Blog / Wedding Ideas / 5 Pantangan Pernikahan Adat Jawa, Apa Saja?

5 Pantangan Pernikahan Adat Jawa, Apa Saja?

Warna:
Tambahkan ke Board
5-pantangan-pernikahan-adat-jawa-apa-saja-1

Photography: Hibiki Productions

Pernikahan dinilai sebagai upacara sakral yang fungsinya untuk menyatukan seorang laki-laki dan perempuan ke dalam sebuah biduk rumah tangga. Setiap suku dan budaya di Indonesia juga memiliki kepercayaannya masing-masing tentang bagaimana harus menyikapi sebuah pelaksanaan pernikahan. Beberapa mitos terkait pernikahan pun bermunculan dan mengakar kuat di tengah masyarakat yang mendiami suku tertentu, tak terkecuali Jawa. Mereka menganggap bahwa pantangan-pantangan tersebut sebaiknya dihindari agar calon pengantin dapat terhindar dari adanya energi negatif yang mengintai. Berikut lima pantangan pernikahan adat Jawa yang perlu Anda ketahui.

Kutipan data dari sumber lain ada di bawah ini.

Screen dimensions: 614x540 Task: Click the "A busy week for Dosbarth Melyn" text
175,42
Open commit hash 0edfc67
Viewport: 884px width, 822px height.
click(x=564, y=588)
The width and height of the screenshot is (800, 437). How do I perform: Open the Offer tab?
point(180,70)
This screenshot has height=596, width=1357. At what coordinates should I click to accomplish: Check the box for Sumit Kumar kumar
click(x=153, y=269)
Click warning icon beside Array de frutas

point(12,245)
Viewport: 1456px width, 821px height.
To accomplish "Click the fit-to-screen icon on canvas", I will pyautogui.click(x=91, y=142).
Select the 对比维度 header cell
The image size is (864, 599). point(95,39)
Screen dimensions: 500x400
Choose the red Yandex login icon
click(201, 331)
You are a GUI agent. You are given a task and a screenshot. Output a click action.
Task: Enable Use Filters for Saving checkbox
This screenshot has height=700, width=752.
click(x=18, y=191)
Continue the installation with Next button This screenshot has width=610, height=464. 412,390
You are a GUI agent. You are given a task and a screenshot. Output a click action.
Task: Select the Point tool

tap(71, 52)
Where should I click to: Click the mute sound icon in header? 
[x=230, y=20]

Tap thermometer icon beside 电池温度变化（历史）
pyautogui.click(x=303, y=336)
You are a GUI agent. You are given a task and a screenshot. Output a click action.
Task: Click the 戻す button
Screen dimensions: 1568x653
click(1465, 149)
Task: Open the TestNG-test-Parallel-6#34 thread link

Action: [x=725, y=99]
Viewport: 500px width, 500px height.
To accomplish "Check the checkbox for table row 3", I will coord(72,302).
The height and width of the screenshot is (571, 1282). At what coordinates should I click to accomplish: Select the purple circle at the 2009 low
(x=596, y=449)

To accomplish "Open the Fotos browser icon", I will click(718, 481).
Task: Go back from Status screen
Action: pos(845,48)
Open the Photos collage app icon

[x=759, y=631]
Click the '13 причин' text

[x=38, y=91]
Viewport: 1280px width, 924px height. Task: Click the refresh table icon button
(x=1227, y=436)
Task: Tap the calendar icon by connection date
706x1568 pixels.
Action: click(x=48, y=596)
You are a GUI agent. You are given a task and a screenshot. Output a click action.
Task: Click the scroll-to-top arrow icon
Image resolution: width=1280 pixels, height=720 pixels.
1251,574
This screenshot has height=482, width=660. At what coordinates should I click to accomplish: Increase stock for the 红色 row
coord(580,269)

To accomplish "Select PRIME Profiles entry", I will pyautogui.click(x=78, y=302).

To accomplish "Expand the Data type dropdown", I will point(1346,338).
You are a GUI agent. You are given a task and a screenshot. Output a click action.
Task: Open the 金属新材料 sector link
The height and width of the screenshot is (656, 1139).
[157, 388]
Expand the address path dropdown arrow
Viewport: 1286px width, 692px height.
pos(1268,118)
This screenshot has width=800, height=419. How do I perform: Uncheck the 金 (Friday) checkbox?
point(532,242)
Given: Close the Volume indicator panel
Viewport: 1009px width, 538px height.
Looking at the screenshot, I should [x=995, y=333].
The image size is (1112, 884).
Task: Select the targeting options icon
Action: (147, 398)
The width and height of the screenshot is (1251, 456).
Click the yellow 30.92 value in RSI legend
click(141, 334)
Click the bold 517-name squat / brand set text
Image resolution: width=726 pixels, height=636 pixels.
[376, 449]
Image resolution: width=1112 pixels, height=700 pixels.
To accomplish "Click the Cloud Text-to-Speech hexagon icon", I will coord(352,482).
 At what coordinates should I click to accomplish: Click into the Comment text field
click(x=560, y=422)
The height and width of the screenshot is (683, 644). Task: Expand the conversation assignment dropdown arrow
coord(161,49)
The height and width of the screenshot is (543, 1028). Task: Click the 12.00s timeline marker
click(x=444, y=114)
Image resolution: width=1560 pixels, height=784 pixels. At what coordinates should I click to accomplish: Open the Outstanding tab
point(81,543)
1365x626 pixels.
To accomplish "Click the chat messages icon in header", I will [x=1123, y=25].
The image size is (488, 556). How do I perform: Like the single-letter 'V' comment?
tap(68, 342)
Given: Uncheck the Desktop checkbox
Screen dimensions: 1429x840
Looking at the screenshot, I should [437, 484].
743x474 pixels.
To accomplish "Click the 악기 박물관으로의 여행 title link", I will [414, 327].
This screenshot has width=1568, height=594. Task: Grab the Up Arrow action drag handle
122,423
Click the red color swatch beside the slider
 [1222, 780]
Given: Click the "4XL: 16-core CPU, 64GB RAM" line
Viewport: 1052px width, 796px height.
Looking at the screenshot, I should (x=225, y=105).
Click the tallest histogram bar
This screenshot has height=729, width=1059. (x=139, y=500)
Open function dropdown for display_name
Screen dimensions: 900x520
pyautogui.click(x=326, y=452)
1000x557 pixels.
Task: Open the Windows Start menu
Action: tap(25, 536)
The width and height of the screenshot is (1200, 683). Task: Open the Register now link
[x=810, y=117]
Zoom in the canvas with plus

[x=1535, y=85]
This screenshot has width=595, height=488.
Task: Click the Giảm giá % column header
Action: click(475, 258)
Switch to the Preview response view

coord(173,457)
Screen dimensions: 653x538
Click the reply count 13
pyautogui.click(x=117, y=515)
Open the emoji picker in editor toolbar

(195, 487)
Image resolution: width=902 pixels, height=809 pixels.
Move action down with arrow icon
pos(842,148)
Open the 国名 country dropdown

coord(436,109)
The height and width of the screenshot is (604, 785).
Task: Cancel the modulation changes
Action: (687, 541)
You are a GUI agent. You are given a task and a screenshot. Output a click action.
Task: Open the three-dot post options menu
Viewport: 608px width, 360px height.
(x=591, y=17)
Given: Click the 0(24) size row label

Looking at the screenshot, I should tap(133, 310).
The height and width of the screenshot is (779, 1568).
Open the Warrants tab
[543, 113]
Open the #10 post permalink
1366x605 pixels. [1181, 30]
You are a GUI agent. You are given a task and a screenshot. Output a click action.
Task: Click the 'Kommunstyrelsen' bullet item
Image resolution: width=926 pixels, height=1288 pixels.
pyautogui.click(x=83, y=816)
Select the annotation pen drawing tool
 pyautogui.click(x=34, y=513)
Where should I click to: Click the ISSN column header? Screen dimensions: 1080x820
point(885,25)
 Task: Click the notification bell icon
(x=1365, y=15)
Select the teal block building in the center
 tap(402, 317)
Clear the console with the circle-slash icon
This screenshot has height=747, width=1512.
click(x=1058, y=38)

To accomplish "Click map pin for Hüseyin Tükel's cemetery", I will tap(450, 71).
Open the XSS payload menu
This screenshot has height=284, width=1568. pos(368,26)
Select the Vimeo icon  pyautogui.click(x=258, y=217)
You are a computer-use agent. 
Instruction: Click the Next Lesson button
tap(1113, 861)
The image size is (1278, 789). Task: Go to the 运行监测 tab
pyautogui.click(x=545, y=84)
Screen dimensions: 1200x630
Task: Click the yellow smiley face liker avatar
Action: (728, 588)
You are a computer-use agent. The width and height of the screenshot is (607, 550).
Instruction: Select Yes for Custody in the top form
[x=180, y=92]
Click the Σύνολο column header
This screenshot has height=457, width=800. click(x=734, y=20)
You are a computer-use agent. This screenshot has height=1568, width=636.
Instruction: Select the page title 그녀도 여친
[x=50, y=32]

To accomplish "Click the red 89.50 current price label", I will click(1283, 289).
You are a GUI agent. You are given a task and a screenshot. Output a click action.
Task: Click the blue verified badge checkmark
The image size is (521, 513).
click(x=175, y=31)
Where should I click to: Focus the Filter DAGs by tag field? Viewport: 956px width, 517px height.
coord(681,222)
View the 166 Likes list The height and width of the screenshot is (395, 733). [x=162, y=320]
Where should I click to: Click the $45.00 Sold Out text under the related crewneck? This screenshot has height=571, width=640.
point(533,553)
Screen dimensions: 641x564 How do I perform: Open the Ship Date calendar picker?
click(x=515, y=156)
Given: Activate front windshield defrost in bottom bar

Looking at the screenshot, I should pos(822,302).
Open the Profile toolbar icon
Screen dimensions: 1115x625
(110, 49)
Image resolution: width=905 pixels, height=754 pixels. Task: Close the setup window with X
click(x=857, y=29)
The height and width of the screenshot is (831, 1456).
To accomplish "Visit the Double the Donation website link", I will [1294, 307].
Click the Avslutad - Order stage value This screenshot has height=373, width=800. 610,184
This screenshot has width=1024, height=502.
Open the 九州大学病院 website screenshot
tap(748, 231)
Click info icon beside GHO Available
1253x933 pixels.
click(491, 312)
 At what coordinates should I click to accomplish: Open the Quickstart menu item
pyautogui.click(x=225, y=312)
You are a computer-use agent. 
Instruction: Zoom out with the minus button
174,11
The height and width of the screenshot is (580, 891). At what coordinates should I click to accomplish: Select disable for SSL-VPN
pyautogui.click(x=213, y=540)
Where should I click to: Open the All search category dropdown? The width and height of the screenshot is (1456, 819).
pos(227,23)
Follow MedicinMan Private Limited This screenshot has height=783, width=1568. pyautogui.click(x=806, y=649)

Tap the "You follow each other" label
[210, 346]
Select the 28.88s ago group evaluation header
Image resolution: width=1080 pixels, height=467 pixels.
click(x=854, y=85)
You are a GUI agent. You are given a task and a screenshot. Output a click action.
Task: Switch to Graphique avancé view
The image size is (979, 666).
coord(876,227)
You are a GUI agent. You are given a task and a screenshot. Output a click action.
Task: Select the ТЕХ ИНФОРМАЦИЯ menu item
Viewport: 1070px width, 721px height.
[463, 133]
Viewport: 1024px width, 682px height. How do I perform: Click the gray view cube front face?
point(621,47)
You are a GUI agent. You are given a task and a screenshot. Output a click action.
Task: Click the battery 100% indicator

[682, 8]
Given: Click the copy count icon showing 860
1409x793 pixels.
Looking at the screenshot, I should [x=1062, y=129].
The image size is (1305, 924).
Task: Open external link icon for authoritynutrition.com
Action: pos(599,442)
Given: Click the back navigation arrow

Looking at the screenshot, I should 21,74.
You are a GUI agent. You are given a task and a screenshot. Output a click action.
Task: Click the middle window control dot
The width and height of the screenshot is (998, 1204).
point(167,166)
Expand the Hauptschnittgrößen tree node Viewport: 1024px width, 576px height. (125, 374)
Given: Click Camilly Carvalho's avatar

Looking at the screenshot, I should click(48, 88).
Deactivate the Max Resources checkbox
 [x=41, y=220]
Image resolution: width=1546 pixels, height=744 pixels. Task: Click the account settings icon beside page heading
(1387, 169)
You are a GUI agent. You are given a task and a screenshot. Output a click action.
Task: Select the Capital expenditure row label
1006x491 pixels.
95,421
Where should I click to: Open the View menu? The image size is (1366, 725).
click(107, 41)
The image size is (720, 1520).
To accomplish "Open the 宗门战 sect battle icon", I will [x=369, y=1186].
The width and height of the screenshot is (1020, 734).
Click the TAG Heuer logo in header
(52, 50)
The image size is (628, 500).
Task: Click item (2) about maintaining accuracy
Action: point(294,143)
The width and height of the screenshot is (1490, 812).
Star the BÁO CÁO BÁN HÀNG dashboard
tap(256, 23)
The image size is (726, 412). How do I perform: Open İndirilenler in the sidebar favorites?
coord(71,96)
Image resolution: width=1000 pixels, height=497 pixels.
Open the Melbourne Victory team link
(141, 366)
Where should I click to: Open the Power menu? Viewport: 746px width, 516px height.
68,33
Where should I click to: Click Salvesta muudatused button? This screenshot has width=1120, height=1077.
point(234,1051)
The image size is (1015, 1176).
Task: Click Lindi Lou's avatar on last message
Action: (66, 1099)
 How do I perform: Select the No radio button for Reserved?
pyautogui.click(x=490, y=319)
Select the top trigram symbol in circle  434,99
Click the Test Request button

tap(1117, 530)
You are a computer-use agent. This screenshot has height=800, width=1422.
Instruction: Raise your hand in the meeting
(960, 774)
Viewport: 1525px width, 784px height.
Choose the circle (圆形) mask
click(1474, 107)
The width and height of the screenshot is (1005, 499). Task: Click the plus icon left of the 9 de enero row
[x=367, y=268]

  1. Menyelenggarakan Pernikahan di Bulan Suro
    Sebagian besar masyarakat Jawa meyakini bahwa bulan Muharram atau Suro merupakan bulan yang dianggap keramat. Hal ini karena adanya berbagai peristiwa bersejarah tentang umat Islam yang terjadi di bulan tersebut. Orang-orang berdarah Jawa menganggap Suro sebagai bulan prihatin sekaligus pemanjatan doa untuk seluruh tokoh yang pernah terlibat dalam peristiwa itu, sehingga ragam kegiatan yang bernuansa kegembiraan seperti pernikahan atau pesta pribadi tidak seharusnya dilakukan. Jika calon pengantin memutuskan untuk tetap menggelar pernikahan di bulan Muharram atau Suro, maka dikhawatirkan akan terjadi berbagai peristiwa naas yang tidak diinginkan. Terdapat tanggal-tanggal yang dianggap sebagai pantangan untuk menyelenggarakan pesta pernikahan di bulan Suro, yaitu tanggal 6, 11, 17, 27, dan 14 pada hari Rabu Pahing karena akan ada banyak godaan negatif yang menghampiri.
  2. Posisi Rumah Kedua Mempelai yang Berhadapan
    Salah satu pantangan pernikahan adat Jawa yang masih diyakini hingga saat ini adalah tentang posisi kediaman dari kedua mempelai. Calon pengantin Jawa yang berencana akan menikah sebaiknya tidak tinggal di rumah yang saling berhadapan. Karena hal tersebut dianggap akan mendatangkan permasalahan rumah tangga yang cukup serius di masa depan.
    Kendati demikian, hal ini tak lantas bisa menjadi halangan. Kedua calon mempelai tetap bisa melangsungkan pernikahan asalkan salah satu dari mereka bersedia untuk direnovasi rumahnya agar tidak lagi berhadapan. Atau, salah satu calon mempelai 'dibuang' terlebih dahulu oleh keluarganya untuk kemudian diangkat sebagai anak oleh kerabat dekat yang kediamannya tidak berhadapan dengan pasangannya. Kepercayaan ini lebih banyak ditemukan di daerah Jawa Timur.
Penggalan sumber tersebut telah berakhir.